Rick Ducommun has passed on due to complications from diabetes at age 58 on June 12, 2015. This is the first time I have ever posted a review in tribute to the recently departed, but Ducommun was a familiar face throughout my movie-going childhood. And not just in the bit parts from movies such as Die Hard, Spaceballs, Groundhog Day, and Ghost in the Machine. Ducommun, a Canadian stand-up comic who first came to fame as co-host of Zig Zag, the other popular children's program from the Great White North that wasn't You Can't Do That on Television, proved himself a versatile actor in a number of mainstream projects.

Twice featured on HBO's half-hour live comedy blocks, Ducummon also made headway in the cinemas starting in 1989. Newly thin and imported to Hollywood by Alan Thicke, he appeared in two cult movies with spooky undercurrents.

The first of these black comedies was Joe Dante's The 'Burbs, released in February of that year, which was a minor success at the box office mainly due to the star power of Tom Hanks, fresh off his blockbuster turn in Penny Marshall's Big. The second arrived at the tail end of the summer, Richard Alan Greenberg's Little Monsters, and it fared even worse because of many post-production woes. Specifically, it was another project from the financially-strapped Vestron Pictures, who as I previously mentioned had shipped Bloodhounds of Broadway off to Sony where it, too, was a flop critically and commercially.

Ducommun was the kind of man who could found a skateboard equipment company with his brother Pete, crack a joke about missing gay men on Vaseline jars and then play the good-hearted limo driver in Disney's Blank Check from 1994. From the late 1980s until the mid-1990s, Ducommun was on a considerable roll in his career, but eventually settled down and cemented his career as a bit player. This isn't exactly on the level of Christopher Lee or Betsy Palmer, but I respect Ducommun's comic gifts and screen presence just the same. And it does hit me in the vulnerable area of my youth enough to start me thinking.

Unfortunately, thinking does not exactly enhance the minimal qualities of Little Monsters. The premise was interesting enough to be salvaged by Pixar a decade later for Monsters, Inc., but here the result is a sour and silly combination of Beetlejuice and The Monster Squad. Alongside the holiday release of The Wizard, you can blame both that and Little Monsters for trashing Fred Savage's ambitions to become a movie star based off his success on ABC-TV's The Wonder Years.

Savage plays Brian Stevenson, the lonely new sixth-grade student and eldest son of two combative parents, Holly (Margaret Whitton) and Glen (Daniel Stern). And yes...they not only cast Kevin Arnold, but also his older, wiser mouthpiece, too. Such awkwardness is the stuff of Nostalgia Critic videos. When his younger brother Eric (Ben Savage) is plagued by night terrors involving the monster under the bed, Brian accepts a wager to swap rooms in an attempt to calm his sibling's nerves. Besides, Brian could use the money since his irascible, jumping-to-conclusions Dad has cut off his allowance following a couple of pranks.

> Given exercise
In the review above, who brought Ducommun to Hollywood?

> Dataset section
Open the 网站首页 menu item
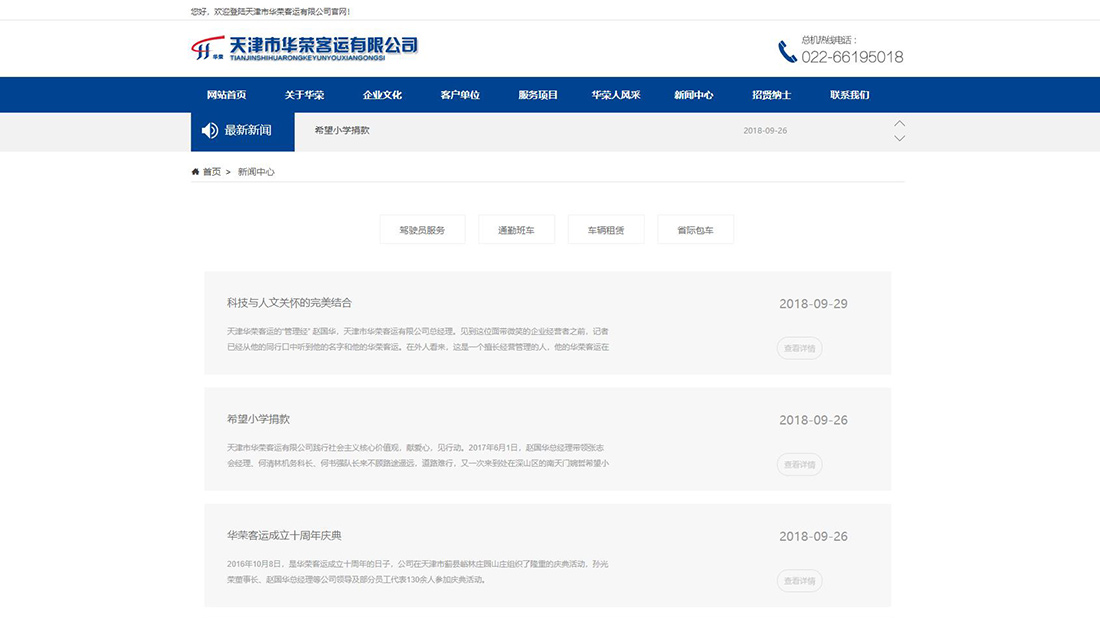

> Complete answer
Alan Thicke